Nursing Professor Enhances Healing Through Humor

July 29, 2002

by Judy Long

Dr. Merry McBryde-Foster is a nurse with an attitude. The assistant professor at Baylor University's Louise Herrington School of Nursing uses an unorthodox approach to meet some needs of her patients: she is a professional clown, which she sees as an enhancement to medicine.
"Humor affects the body's chemistry," she said. "It aids in healing."
Nursing and clowning are both natural choices for McBryde-Foster. A health career is part of her family heritage--her father was a physician and her mother and grandmother were both nurses. Although fun and happiness have always been a part of her persona, she believes her given name of Merry probably influenced her to find joy in life.

'MERRY' MERRY

"My mother said she named me Merry because I was so happy," she said. "I told her, 'but you named me before you had me around very long.' I grew up being told I was a very happy person. I don't know whether I'm happy because I was told it so much or whether that was a characteristic already there," McBryde-Foster added.
"When I realized humor had applications for health, it was really a plus," she said.
McBryde-Foster first considered professional clown college the day she graduated from her doctoral program in nursing at Texas Woman's University. She had earned a reputation for loving school, so after graduation a colleague asked her, "What school are you going to go to next?"
Without hesitation, McBryde-Foster answered, "clown college," perhaps because she passed a professional clown school on her daily drive to work.
To her surprise, the colleague shot back, "All right, a class starts next month." A month later, she began learning the tricks of the clowning profession.

HEALING EMOTIONS

McBryde-Foster said medical science knows that emotions are an important part of the whole person, and positive feelings, such as joy and laughter, help the body to heal.
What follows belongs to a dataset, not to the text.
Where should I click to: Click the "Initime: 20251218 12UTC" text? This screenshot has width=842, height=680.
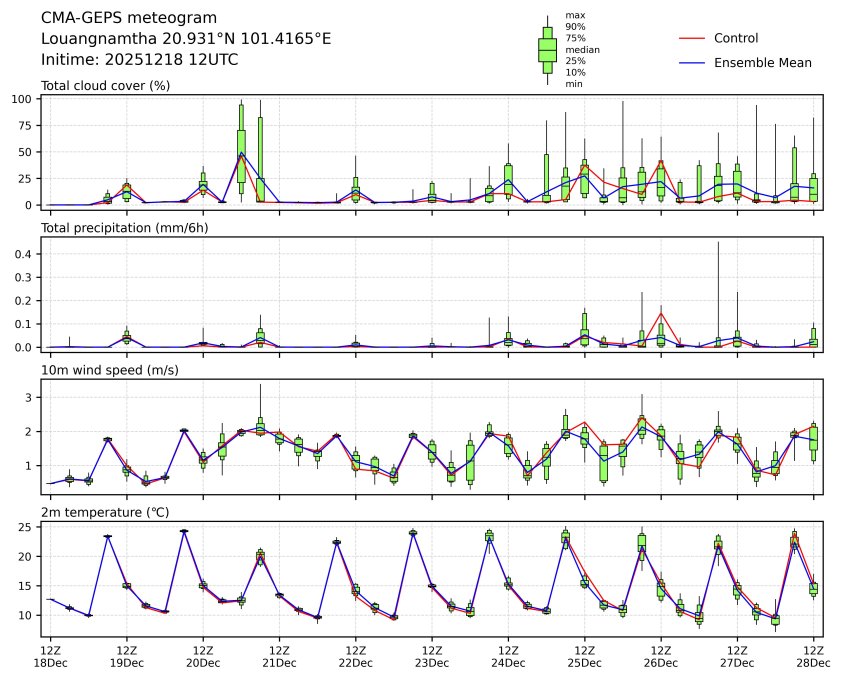point(139,59)
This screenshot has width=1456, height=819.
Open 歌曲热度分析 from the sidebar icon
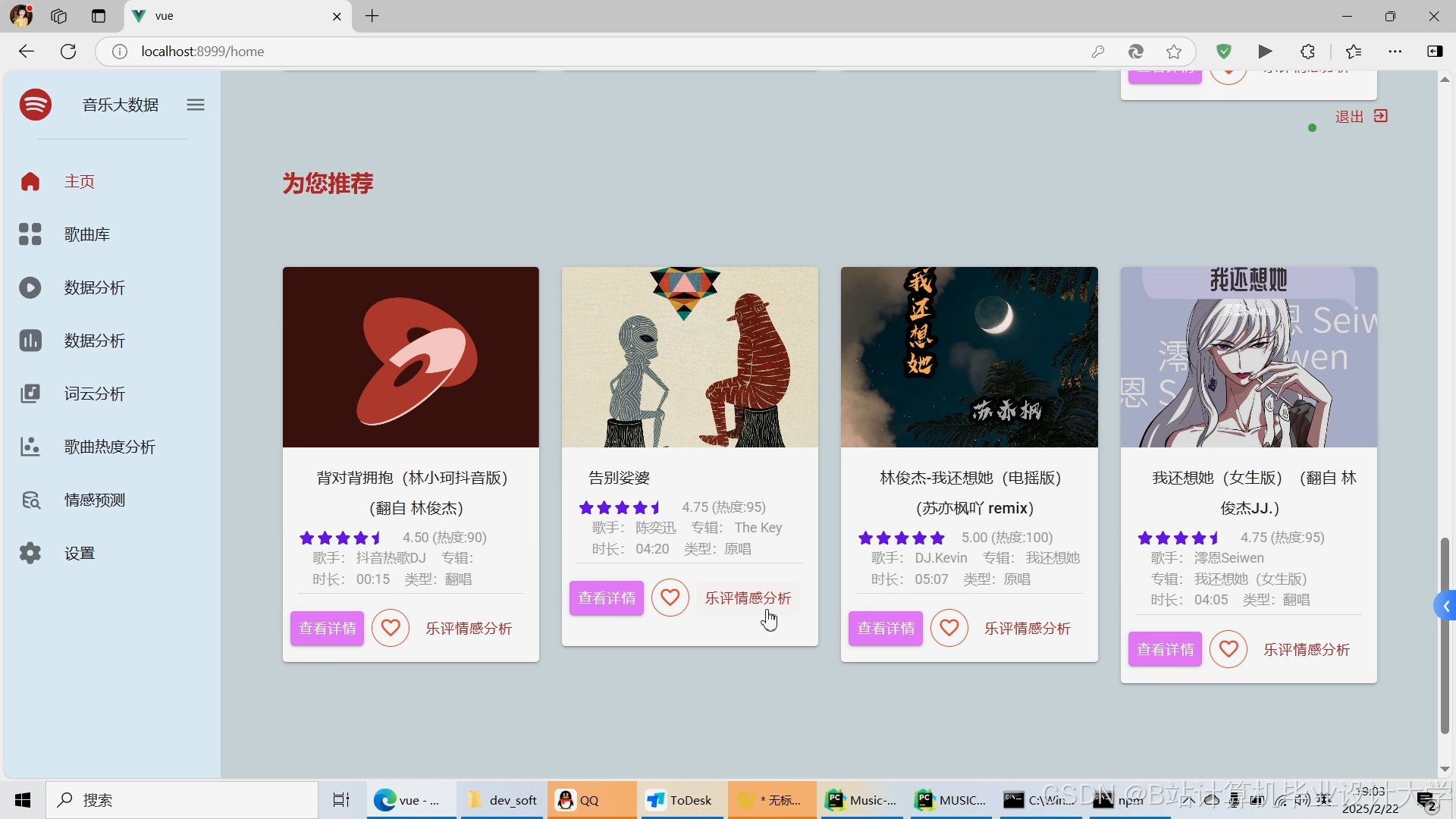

This understanding fits with her personal philosophy that physical and mental well-being are closely entwined.
"Most physical diseases have such a mental aspect, that when you change your frame of mind, you're doing some self-healing."
On the other hand, McBryde-Foster said many mental illnesses, such as schizophrenia, are related to chemicals in the brain. "And depression can't necessarily be cured my making yourself happy," she added.
Humor is a topic on McBryde-Foster's research agenda. "Last fall, I took a hard look at the research and critiques of the research out there and the findings are not well-documented. They have been able to document some of the physical changes in the body when someone laughs, though," she said.
McBryde-Foster said circulation increases and blood pressure rises slightly, which provides has some advantages to your body.
"What's better is that when you laugh, you hold your breath and increase the pressure in your lungs, so it pushes the blood out into the body. We can actually measure these things. There is an indication that an increase in the function of your immune system also occurs, but more research is needed here."

CLOWNING AS A TEACHING TOOL

Clowning has been a useful tool for McBryde-Foster both as a nurse and as a teacher of nurses. She has volunteered many clowning hours at nursing homes and children's hospitals, but she also "clowns up" for new student orientation each year at the School of Nursing to give the students a humorous glimpse of what they'll be learning over the coming semesters, and she performs shows for an annual workshop that the Children's Medical Center of Dallas gives for graduates of the six nursing schools in the region.
McBryde-Foster has five different clown personalities and corresponding costumes -- Patty Ann, a five-year-old girl who relates to children; Merry, a juggler clown; Sunbow, a nurse who wears scrubs and a rainbow wig and takes blood pressure with a bicycle pump; Shroum, a jester and mime who "wuggles" (juggles and walks at the same time); and Tommy Funflower, a character Merry created with a breast cancer patient named Tommy, who also helped design and make the clown's costume. Tommy Funflower performed only once -- at the 1995 Tyler Rose Bowl Parade, but McBryde-Foster said the clown's participation was an enormous accomplishment for the woman, who died only a few days after the parade.
"Sometimes emotional growth and healing take place when physical healing does not," McBryde-Foster said."

VALUE OF HUMOR

Her work with terminally ill patients like Tommy has given her unique insights about the value of humor for the terminally ill. She believes most terminally ill people actually improve their quality of life.
"They set priorities appropriately, they think about what they need to say to people in their lives and whether they need to forgive."
When patients lose a function, they look for ways to improve their lives in areas they do have, which McBryde-Foster likens to taking an "inventory of your gifts."
"They may have to let go of some physical abilities, but they compensate and let the people around them know it's okay, and they get down to the real business of living. It's when patients get to that stage, they appreciate humor," she said. "They laugh at things that may seem moribund to somebody else who doesn't understand. They seem to think, 'Hey, I only get to do this once, so I'm going to do it right and not waste my time crying.' Then it's appropriate to use humor."
McBryde-Foster believes healing is more than physiological change. Humor, she said, helps bring about the emotional part of healing.
"When you are sick, you can see better what is really important. How important is the perfect home and a nice car? The little things make life special. Having a cup of coffee in the morning -- that's special. And being able to laugh -- that's a good quality of life."